The map in high-resolution records over 4,000 unique proteins found in the choroid’s areas, namely periphery, macula and fovea, which delivers oxygen and blood to the outer retina. This provides researchers the ability to see the differences in these proteins in varied areas of the choroid, according to the recent study published in JAMA Ophthalmology journal.

“This molecular map now gives us clues why certain areas of the choroid are more sensitive to certain diseases, as well as where to target therapies and why,” corresponding study author Vinit Mahajan, MD, PhD, says in a statement.

Vision specialists know all too well that several diseases of the eye, which include age-related macular degeneration (AMD), result from the inflammation that impairs the choroid and retinal pigment epithelium. With the new discovery, the researchers can now pinpoint which of the proteins are far richer in specific areas and the reason why as well.

Mahajan, who is also UI ophthalmology assistant professor, says the differences are now visible to them.

For instance is the protein CFH known to help stop molecular cascade that result to AMD. The molecular map showed that such protein is most abundant in fovea area.

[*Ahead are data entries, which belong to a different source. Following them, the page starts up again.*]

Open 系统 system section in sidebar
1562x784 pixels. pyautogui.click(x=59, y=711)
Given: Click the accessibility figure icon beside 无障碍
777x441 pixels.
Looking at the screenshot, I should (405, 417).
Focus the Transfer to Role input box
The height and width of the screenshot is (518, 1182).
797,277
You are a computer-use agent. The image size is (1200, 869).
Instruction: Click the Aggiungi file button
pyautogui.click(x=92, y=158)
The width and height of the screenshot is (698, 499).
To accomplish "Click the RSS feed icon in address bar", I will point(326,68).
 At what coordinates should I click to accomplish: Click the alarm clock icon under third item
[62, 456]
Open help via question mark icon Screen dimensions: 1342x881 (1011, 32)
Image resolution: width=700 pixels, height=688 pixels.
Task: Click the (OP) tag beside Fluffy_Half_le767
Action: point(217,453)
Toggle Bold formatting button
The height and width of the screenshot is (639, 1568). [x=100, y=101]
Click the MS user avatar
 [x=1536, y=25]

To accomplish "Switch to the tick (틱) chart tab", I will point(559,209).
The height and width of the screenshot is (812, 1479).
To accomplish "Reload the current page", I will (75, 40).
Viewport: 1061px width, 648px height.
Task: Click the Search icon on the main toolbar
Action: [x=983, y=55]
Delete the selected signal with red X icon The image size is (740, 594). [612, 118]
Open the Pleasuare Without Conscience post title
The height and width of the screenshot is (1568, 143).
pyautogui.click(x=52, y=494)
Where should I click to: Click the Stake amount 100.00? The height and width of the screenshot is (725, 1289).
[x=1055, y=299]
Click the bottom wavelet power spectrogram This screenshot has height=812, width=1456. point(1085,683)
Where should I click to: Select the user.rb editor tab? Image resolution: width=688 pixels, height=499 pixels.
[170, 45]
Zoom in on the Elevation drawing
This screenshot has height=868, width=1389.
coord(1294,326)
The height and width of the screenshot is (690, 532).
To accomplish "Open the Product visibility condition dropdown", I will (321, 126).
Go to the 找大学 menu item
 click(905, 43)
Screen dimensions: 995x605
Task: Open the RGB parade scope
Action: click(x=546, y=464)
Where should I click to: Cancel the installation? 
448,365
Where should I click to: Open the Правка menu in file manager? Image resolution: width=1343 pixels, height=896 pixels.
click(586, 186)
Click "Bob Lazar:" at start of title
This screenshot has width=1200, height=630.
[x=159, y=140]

This information now helps them monitor the abundance of CFH there; meaning fewer quantities of such protein could signify an increased risk for the development of AMD.

“We were able to identify thousands of proteins simultaneously and develop a map that shows what are the patterns of proteins that make these regions unique. This has helped explain why certain genes are associated with macular degeneration, and helps point us to new treatment targets,” Jessica Skeie, first author of the study and post-doctoral researcher in ophthalmology at UI, says in a statement.

The study, titled Proteomic Landscape of the Human Choroid–Retinal Pigment Epithelial Complex, was conducted with the use of non-diseased eye tissue donation from three deceased seniors through Iowa Lions Eye Bank.

Their research work received funding from the nonprofit Bright Focus Foundation that aims to get rid of eye and brain diseases, such as glaucoma, macular degeneration and Alzheimer’s disease among others. The researchers also received support through grants by the National Institutes of Health.